Latest PSR and EBA Papers on Access and Security Requirements

Overview

The UK Payment Systems Regulator (PSR) has launched a discussion paper on the use of data in the payments industry. As non-cash methods of payments increase, the amount of payments data being generated is also increasing. Who has access to that data has considerable implications on the development of the payments market, whether for customer security or on the system innovation side of the payment transaction.

In the same week, the European Banking Authority (EBA) published papers proposing standards for strong customer authentication and common and secure communication (SCA and CSC). These standards are intended to regulate the access to customer payment account data under the second Payment Services Directive (PSD2).

PSR on Data in the Payments Industry

In its discussion paper (DP18/1) launched on 12 June 2018, the PSR explains that payments-related data is becoming increasingly important and its use is growing fast. The PSR wants to better understand what role it might play to make sure new uses of data work well for those who use payment systems. The paper follows research completed during the PSR’s scoping exercise and information presented by the Payments Strategy Forum.

The PSR particularly wants to hear about how changes in data use could have an impact on its objectives and where it could develop policies or take action to unlock benefits for end users or reduce risks where appropriate. The discussion paper closes on 3 September 2018.

What is the PSR looking at?

The PSR has identified three key areas that could directly affect its objectives:

  • Concerns about sharing data: Some people may have concerns about sharing with third party companies the data attached to their payments. This could slow the development of innovative products and services, meaning those using payment systems may be less likely to see the benefits.
  • Limited access to data: Potential providers of new services may have limited access to data about transactions across a whole payment system, including data needed to develop new industry anti-money laundering and anti-fraud measures.
  • Barriers to enhanced data: There are potential barriers stopping customers and businesses getting the benefits from additional enhanced data attached to transactions. This data could make processing payments cheaper and more efficient, leading to cheaper services.

The PSR has also identified issues that could affect its objectives indirectly such as market competition and technological change.

Data protection provisions under GDPR and PSD2 are changing the existing landscape and giving customers greater control over how their data is processed and shared. These, along with new requirements on access to account data, are increasingly levelling the playing field within the payments sector, creating the opportunity for innovative new payment methods and players.

EBA Views on SCA and CSC

On 13 June 2018, the EBA published an opinion (EBA-Op-2018-04) and a consultation paper (EBA/CP/2018/09). These papers are intended to clarify issues in relation to the PSD2 regulatory technical standards (RTS) on SCA and CSC which will apply from 14 September 2019.

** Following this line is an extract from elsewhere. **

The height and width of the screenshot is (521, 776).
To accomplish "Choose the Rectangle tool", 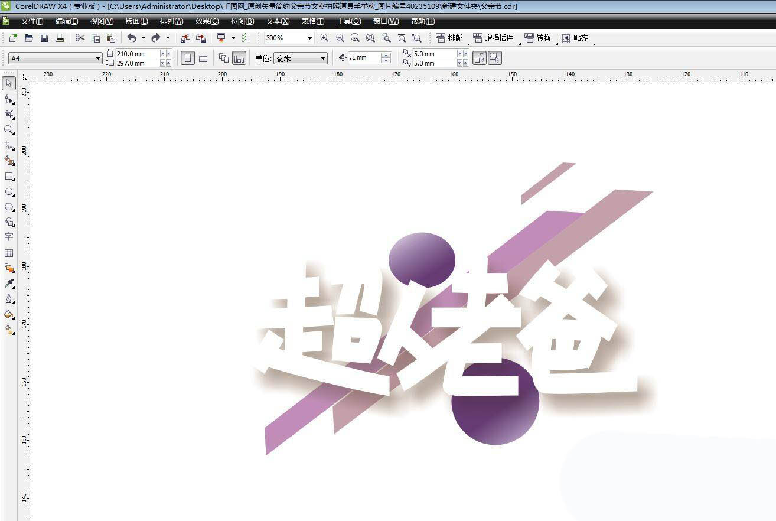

Opinion on the implementation of the technical standards

The Opinion sets out the EBA’s views in key areas including

  • exemptions to SCA,
  • consent,
  • the scope of data sharing, and
  • requirements for Application Programming Interfaces (APIs) and dedicated interfaces.
  • It comes at a time when industry participants are having to develop or amend systems, hardware and software – including, in the case of account services payment service providers (ASPSPs), building interfaces and infrastructures – to be compliant with the RTS by 14 September 2019.

The Opinion:

  • explains that the ASPSP should not check the consent of the payment service user who has contracted with an account information service provider, payment initiation service provider or card-based payment instrument issuer and that it is the ASPSP that applies SCA and decides whether to apply an exemption;
  • clarifies that when determining which method(s) to use for carrying out the authentication procedure, the ASPSP needs to ensure that all methods of SCA offered to its customers can be supported when using the API; and
  • provides a practical table specifying the exemptions available to payment service providers according to the payment instrument being used to execute the transaction.

The EBA explains that it will provide further clarification on interpretation of the technical standards by the end of June 2018.

Consultation on draft guidelines on the conditions to be met to benefit from an exemption from contingency measures under Article 33(6) RTS

Article 33(6) of the RTS provides an exemption from the requirement to have contingency measures. To the extent that ASPSPs wish to benefit from this exemption, they are required to provide a dedicated interface that meets four specified conditions.

The consultation paper proposes a pragmatic and consistent approach to these conditions that are required to benefit from the exemption. In particular, the draft guidelines aim to provide clarity for all parties involved (ASPSPs, national competent authorities and the EBA) in a practical way and allow competent authorities to carry out a speedy assessment, especially during the time when the bulk of the exemption requests will be received (i.e. in the period leading up to September 2019).

The consultation closes on 13 August 2018.